De Audierne au Guilvinec

Nous continuons maintenant la route, souvent côtière, jusqu’au Guilvinec.

Audierne
La cité est une agréable station balnéaire, dont le charme tient tout autant à sa construction en escalier au-dessus de l’estuaire du Goyen et à ses ruelles étroites dans le quartier de l’église qu’à sa magnifique plage de sable fin de 1 500 mètres, qui s’étend jusqu’à la cale de Sainte-Evette où l’on embarque aussi pour l’île de Sein. Nous avons réussi à trouver un petit sentier qui nous a emmenés au cimetière de bateaux langoustiers de Locquéran (site classé).



Nous passons ensuite par Plouhinec voir l’allée couverte (3300 av JC)  et le joli petit port de Pors Poulhan, puis par Plonéour Lanvern où nous trouvons, à coté de l’église, une stèle gauloise (âge du fer, 300 à 200 ans av J.C.).
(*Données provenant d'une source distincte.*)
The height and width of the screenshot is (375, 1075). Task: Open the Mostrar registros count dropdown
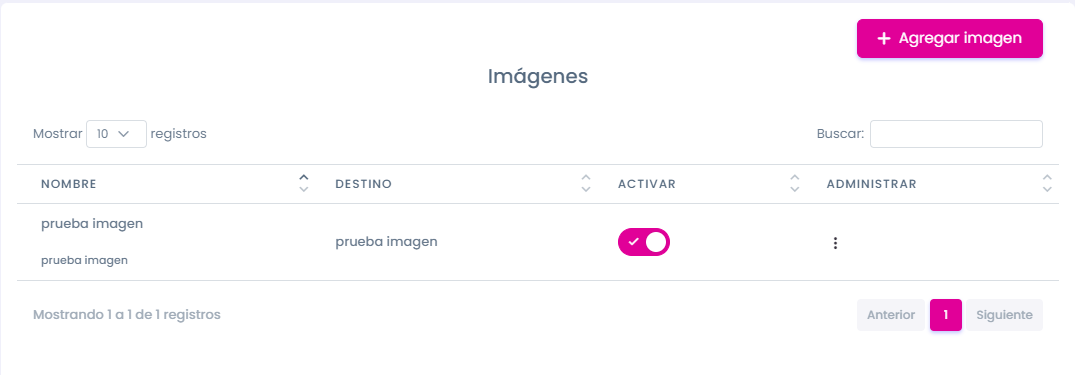116,134
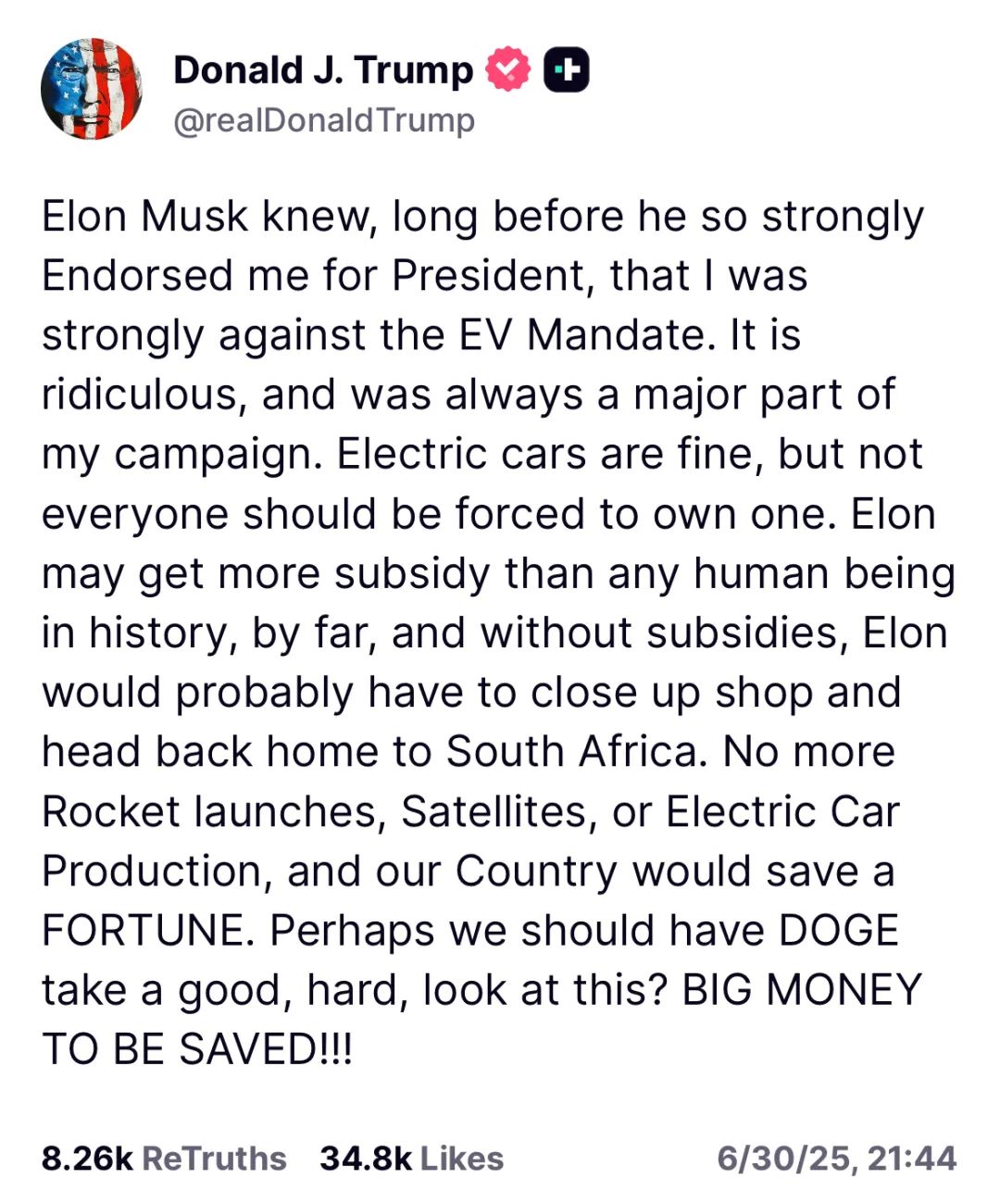Open Donald J. Trump's profile avatar

(91, 89)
Calvaire de N-D de Tronoën

Depuis 1450, à coté de la chapelle Notre-Dame sur la commune de Saint-Jean-Trolimon, Tronoën est le doyen des grands calvaires bretons. Bible de pierre fondée sur les récits évangélique, l’œuvre magnifie les Enfances et la Passion du Christ, dans des tableaux qui, pour des raisons inconnues, ne se succèdent pas selon une stricte séquence chronologique, tout en se lisant dans le sens inverses des aiguilles d’une montre. Des étudiants passionnés nous ont aidés à lire dans le bon sens et interpréter ces bas-reliefs.

Pointe de Penmarc’h

Avancée de la terre dans l’océan, Penmarc’h offre tous les attraits de la mer. Côtes découpées, rochers écumants, plage de sable fin, petits ports pittoresques.
Le phare d’Eckmühl est une signalisation maritime classée monument historique depuis le 26 septembre 2005. Construit à Penmarc’h sur la pointe de Saint-Pierre, il fut édifié en l’honneur du prince d’Eckmühl, Louis Nicolas Davout.

En 1882, le gouvernement préconisait la modernisation de tous les phares le long des côtes. Les phares qui se trouvaient sur le village de Saint-Pierre comme la « Vieille Tour » et le « Phare de Penmarc’h » faisaient partie de ce projet de rénovation. Dès sa mise en marche en 1897, le nouveau phare est alimenté par l’électricité fournie par des alternateurs reliés à deux machines à vapeur de 12 chevaux. Ces deux machines ont été remplacées en 1910 par deux autres plus puissantes, mais à partir de 1929, le phare a été relié directement avec le réseau électrique de la ville de Saint-Pierre. Erigé surtout pour diriger les bateaux qui accostent la côte bretonne, célèbre pour sa dangerosité, le Phare d’Eckmühl était l’un des plus puissants au monde pendant les premières années de sa mise en service. Son éclat était visible jusqu’à 25 milles, l’émission de la lumière étant assurée par un système à deux optiques performant et très économique. Le phare est aussi équipé de système sonore pouvant être entendu jusqu’à 6 miles.
Le Phare d’Eckmühl suscite la fascination et demeure la première attraction du Pays Bigouden et il est classé cinquième site en Finistère en terme de visites.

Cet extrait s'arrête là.